With all of this emphasis on art, I would like to digress to say that, as a Warren Ellis fan that, like almost 10,000 others, receives his Bad Signal e-mailer sometimes thrice a day, hearing him talk during his Avatar Press sponsored spotlight panel was a delight. Beholding his wit was the intellectual equivalent to watching a talented artist draw, but on cases of Red Bull and cigarette deprivation.
Making such a connection with fans seemed to be the driving force behind this year’s Con, starting with a gag reel starring Jon Faverau introducing the audience to a clip of preliminary Iron Man animation, only to jokingly play the Hanna Barbara style cartoon from the ‘60s and ‘70s. This good humor continued through Stephen Spielberg's’s Indiana Jones clip, in which he sincerely expressed that every scene is shot with the franchise’s fanbase in mind, then he introduced Karen Allen, reprising her role from Raiders of the Lost Ark, by carrying in a chair reserved for Dr. Marion Ravenwood. Sometimes, however, a definitive disconnect with the audience was detected, like during the Masters of the Universe Mike Young Productions DVD release panel, in which almost every question was answered with a “cannot discuss at this time” type response. A prototype He-Man action figure, utilizing the classic design with a modern sculpt and points of articulation, was briefly on display in the Mattel booth, but the panel regarded it with a very “meh” attitude. This dichotomy represents the potential for an audience’s long-term investment in any given franchise to swing either way via the artist/audience rapport. Sometimes, establishing a connection with fans is the existential equivalent of signing over a creation’s ownership to them.
So, the real question about the Comic Con is, has Hollywood devoured its spirit? The G4 crew asked this question during their four hours’ worth of coverage on Thursday and Friday, with the at-home audience favoring “no” by a narrow percentage. Still, one cannot help but observe that only half of the exhibit hall is diminishingly reserved for comic book retailers. Speculation that the Con will change venues or splinter into two shows will run rampant for the next year, with allegiances to either decision undoubtedly as fervent as the Lutheran/Protestant division, or something.
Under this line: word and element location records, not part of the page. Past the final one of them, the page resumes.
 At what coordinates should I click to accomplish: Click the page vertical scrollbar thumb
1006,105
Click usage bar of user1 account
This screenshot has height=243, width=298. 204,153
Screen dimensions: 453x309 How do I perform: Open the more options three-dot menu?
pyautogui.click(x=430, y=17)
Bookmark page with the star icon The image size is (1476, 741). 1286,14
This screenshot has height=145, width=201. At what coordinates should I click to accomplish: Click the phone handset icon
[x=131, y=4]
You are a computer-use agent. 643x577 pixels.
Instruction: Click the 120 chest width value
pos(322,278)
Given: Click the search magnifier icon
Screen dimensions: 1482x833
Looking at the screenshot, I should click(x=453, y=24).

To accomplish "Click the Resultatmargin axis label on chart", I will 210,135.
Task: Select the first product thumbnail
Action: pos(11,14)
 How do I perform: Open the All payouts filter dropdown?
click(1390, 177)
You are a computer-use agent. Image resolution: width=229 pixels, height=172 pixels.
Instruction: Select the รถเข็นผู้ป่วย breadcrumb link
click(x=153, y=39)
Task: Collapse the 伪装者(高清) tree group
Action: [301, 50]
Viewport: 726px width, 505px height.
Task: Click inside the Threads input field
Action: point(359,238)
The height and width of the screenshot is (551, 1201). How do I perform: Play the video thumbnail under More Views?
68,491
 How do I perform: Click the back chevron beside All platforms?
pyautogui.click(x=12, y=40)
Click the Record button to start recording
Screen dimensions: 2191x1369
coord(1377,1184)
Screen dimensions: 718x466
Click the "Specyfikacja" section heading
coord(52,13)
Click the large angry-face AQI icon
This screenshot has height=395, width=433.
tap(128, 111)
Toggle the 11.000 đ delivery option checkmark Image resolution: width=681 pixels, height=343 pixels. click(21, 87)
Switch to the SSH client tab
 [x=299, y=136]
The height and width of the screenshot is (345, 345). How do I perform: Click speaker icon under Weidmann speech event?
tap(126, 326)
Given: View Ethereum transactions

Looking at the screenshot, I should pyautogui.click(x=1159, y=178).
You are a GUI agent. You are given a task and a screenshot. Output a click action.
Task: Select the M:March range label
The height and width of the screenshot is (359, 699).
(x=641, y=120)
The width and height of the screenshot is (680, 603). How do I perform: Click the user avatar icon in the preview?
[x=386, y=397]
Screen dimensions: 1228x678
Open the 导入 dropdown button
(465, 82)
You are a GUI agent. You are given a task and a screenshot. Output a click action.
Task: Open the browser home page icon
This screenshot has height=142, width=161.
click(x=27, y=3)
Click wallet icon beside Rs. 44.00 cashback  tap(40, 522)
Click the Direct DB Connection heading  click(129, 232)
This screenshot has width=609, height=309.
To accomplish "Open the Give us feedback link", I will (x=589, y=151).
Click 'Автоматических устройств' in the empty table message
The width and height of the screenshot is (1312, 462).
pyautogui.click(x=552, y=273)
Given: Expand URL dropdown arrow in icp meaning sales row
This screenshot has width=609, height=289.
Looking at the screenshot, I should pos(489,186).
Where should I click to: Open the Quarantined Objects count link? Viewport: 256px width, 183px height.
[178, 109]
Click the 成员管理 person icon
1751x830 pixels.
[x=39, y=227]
At the beginning of this three part series-in-a-series, I asked if your town could accommodate thousands of geeks for a five day nerd-a-thon. If you live in San Diego, based on traffic, parking, and hotel accommodations, I dare say that your answer is rapidly approaching the negatory category. Heck, the Comic Con can hardly accommodate itself anymore. The influence of comic book culture has exceeded room capacity.